La procédure se déroule de la manière suivante : les services de médiation assistent au procès, le prévenu est cité à comparaître devant le tribunal, nous rédigeons une dénonciation que la requérante confirme sous serment. Par la suite, nous résumons les informations contenues dans l'acte d'accusation pour en extraire l'essentiel. Nous procédons à une déclaration sous serment de la requérante, laquelle valide l'acte ainsi rédigé, afin qu'il puisse être saisi par les tribunaux dans un délai de deux semaines, pour autant que le défendeur ou le prévenu ait été effectivement assigné à comparaître. Une fois l'affaire portée devant les tribunaux, les services de médiation se réunissent en dehors de la salle d'audience, essayent de parvenir à une solution à l'amiable, à savoir une volonté des deux parties de contracter un engagement de ne pas troubler l'ordre public, d'interdire tout contact, toute communication, les conditions habituelles en somme. Si l'une des parties refuse cette solution, les deux parties retournent devant le tribunal et le juge essaye une fois de plus de jouer les médiateurs. (Juge de paix – Manitoba)

*Données fournies*:

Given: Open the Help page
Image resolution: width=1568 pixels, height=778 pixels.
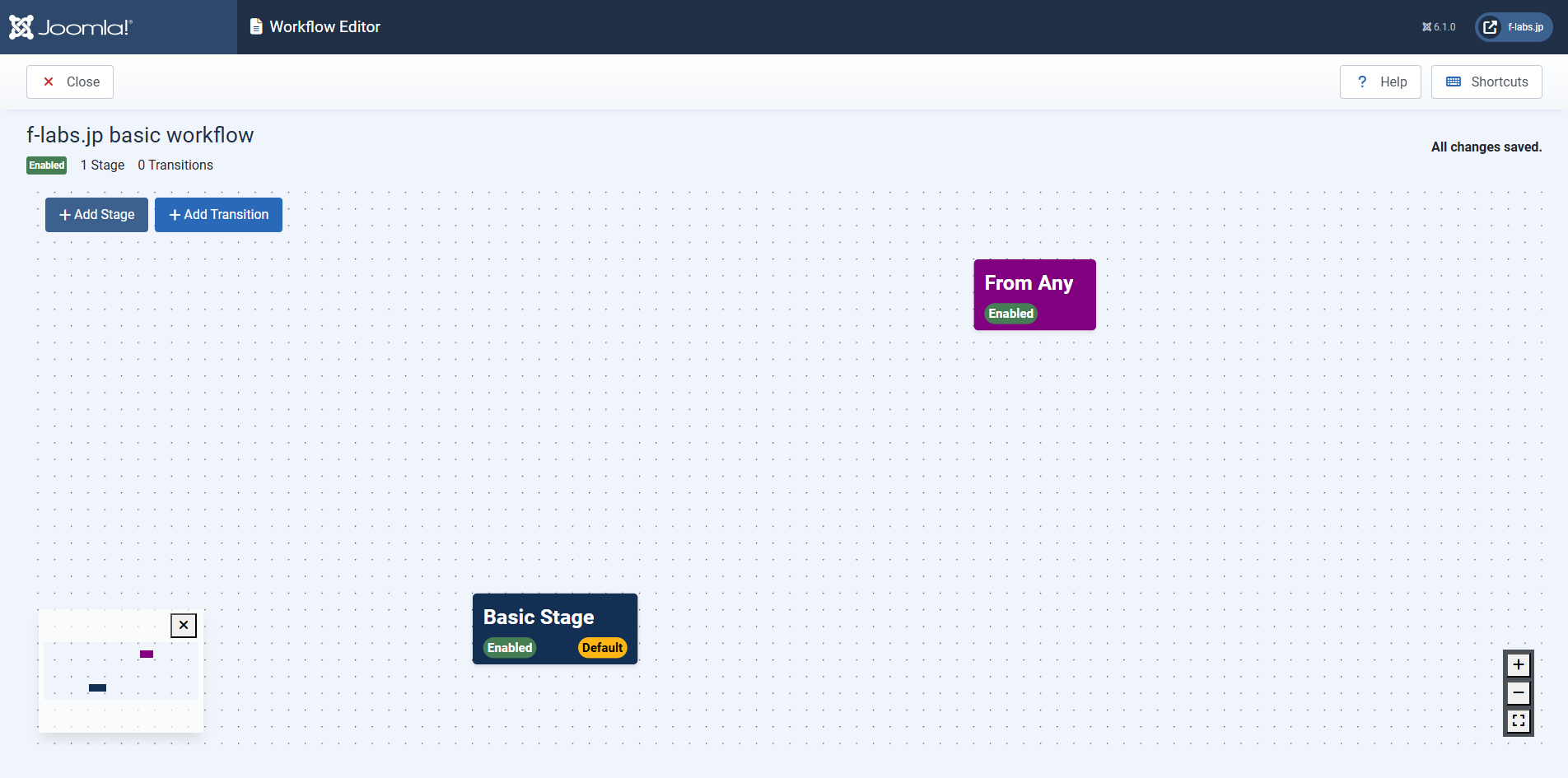Looking at the screenshot, I should (1380, 82).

*Consigne*:
D'après la page, dans quel délai l'acte rédigé peut-il être saisi par les tribunaux ? Les lignes ne sont d'aucune utilité ici.

*Réponse complète*:
Dans un délai de deux semaines, pour autant que le défendeur ou le prévenu ait été effectivement assigné à comparaître.